Team Bug Power has set out to solve the problem of the less-than-user-friendly portable toilet. As they explained in a presentation that alternated between the technical and the comical, Nikhil Malvankar, Xuan Huang, Dan Li, and Mario Dongo have devised a multiple-patent-pending bacteria that will break down waste in a portable toilet. By means of a simple electro-chemical reaction, the bugs will break down matter in the units, which will create enough electricity to power a light and an exhaust fan. With less servicing necessary for the porta-johns of the world, Bug Power estimates that this is where the profit motivation lies for their invention, forecasting annual savings of $200 million.
Eventually, the company expects to utilize their bugs and technology to apply to septic systems and ultimately the entire wastewater industry. When asked if their bacteria were unique, team member Nikhil Malvankar admitted that there were others, but, based on the ability of this strain to generate five times more electricity and to clear a greater variety of waste, “our bugs are better.”
A Unique Gift
“This is part of a larger system,” said Bisgaard as he waved his hand to recognize a room filled with competitors and audience members. “We have a number of initiatives, and this is one component of trying to help students learn to commercialize technology and to help the university get its technologies into the marketplace. As these students learn some things, the school is learning something, also.”

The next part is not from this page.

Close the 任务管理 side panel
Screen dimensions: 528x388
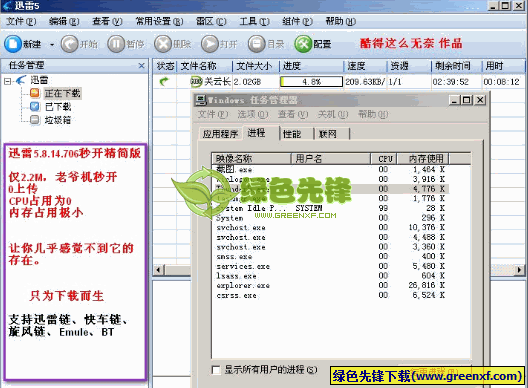tap(142, 66)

Malone agrees that the competition is beneficial for both sides of the teaching equation, and devotes no small amount of praise to the Isenbergs and their vision for this academic model. “When these chairs were endowed, we all really collaborated to find out what would be good for the students, but also what would be good for the institution and, hopefully, the region,” he said.
While collaboration might be a new buzzword in certain business sectors, part of the Isenberg legacy is to support such interdisciplinary education, which, according to Bisgaard, is a revolutionary concept in American academia.

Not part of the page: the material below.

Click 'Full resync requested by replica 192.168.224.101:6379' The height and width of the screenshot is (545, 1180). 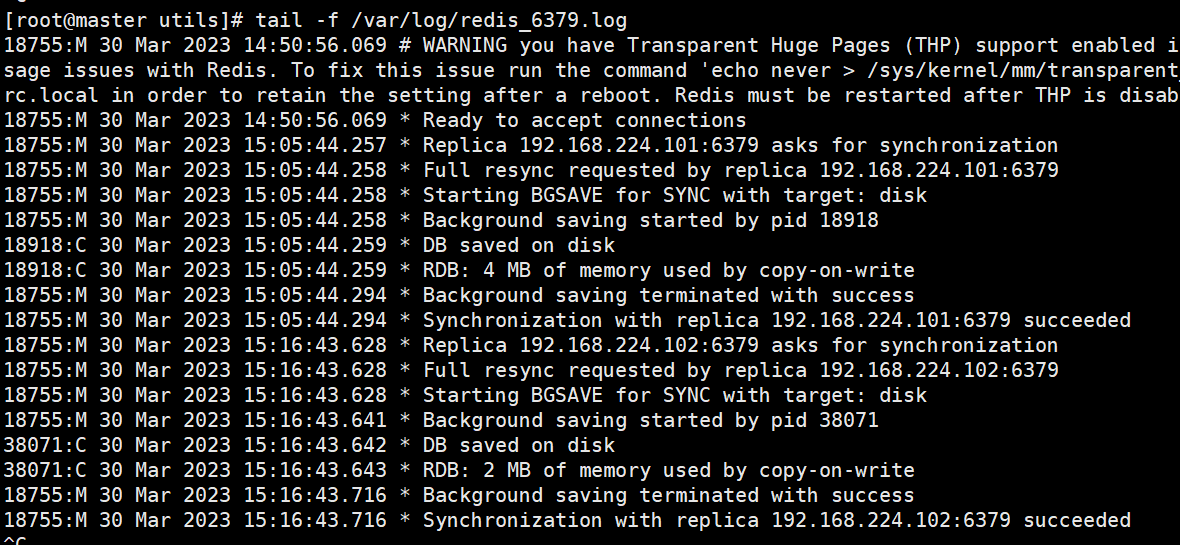tap(740, 170)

“Working in a university is akin to working in a silo, or a smokestack type of system. You really aren’t supposed to talk with your neighboring departments. It’s not good for your career, your chairman won’t be happy. Coming into an endowed chair that says you have to integrate, to legitimize that; it breaks down barriers. This is the unique gift that the Isenbergs have given to this school.”
Malone added, “in the real world outside of the university, there is no engineering without business, and vice versa.”
Starting in January, the university will host the prestigious Advanced Invention to Venture seminar, a four-day event staged under the auspices of the National Collegiate Inventors and Innovator’s Alliance. Part of the prize packages this year were several full scholarships for the event. These teams will have tailored mentors to guide them through coaching and strategy sessions, resulting in a honed pitch to ‘angel’ investors matched to the students’ industries.
Malvankar said after the event that there is so much to do now in going forward, but, for a while, he’s just going to allow himself to be excited at Bug Power’s win.
“After the January mentoring program, we’ll have the chance to focus on the business aspect of our invention. From there it will be interesting to see if we need to do more work on marketing or development. Right now, we all have a lot of schoolwork to finish, though.”
In other words, they still have some bugs to get out — literally.